==== Supplied data ====
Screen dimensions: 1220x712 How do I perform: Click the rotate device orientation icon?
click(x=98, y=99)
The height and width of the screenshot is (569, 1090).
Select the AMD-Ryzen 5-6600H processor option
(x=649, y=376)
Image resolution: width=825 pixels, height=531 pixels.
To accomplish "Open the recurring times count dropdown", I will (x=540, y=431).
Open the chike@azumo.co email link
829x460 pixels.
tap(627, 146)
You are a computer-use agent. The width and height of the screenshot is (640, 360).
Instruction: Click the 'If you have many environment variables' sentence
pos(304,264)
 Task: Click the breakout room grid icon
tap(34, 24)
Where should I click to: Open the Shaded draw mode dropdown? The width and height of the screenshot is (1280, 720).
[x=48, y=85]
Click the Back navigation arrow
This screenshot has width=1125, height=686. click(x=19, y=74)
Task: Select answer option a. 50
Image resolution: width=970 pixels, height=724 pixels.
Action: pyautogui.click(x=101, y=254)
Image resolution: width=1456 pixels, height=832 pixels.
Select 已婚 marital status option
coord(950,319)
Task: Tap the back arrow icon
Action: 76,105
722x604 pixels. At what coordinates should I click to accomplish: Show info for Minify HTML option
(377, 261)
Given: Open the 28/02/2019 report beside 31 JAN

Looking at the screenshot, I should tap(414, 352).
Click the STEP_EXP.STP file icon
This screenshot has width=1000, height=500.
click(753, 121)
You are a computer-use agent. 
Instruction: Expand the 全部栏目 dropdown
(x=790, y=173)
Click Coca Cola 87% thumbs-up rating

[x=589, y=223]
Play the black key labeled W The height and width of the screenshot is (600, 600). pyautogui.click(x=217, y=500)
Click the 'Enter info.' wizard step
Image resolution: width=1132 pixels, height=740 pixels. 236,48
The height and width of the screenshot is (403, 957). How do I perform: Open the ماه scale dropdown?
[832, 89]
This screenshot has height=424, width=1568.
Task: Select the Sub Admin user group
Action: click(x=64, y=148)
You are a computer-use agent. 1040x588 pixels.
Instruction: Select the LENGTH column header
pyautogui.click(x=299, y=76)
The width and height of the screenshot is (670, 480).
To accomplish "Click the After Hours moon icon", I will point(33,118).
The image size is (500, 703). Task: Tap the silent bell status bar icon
====
Look over the records. Copy the lines that include the word "computer".

Reply >>
You are a computer-use agent. The width and height of the screenshot is (640, 360).
You are a computer-use agent. 
You are a computer-use agent. 1040x588 pixels.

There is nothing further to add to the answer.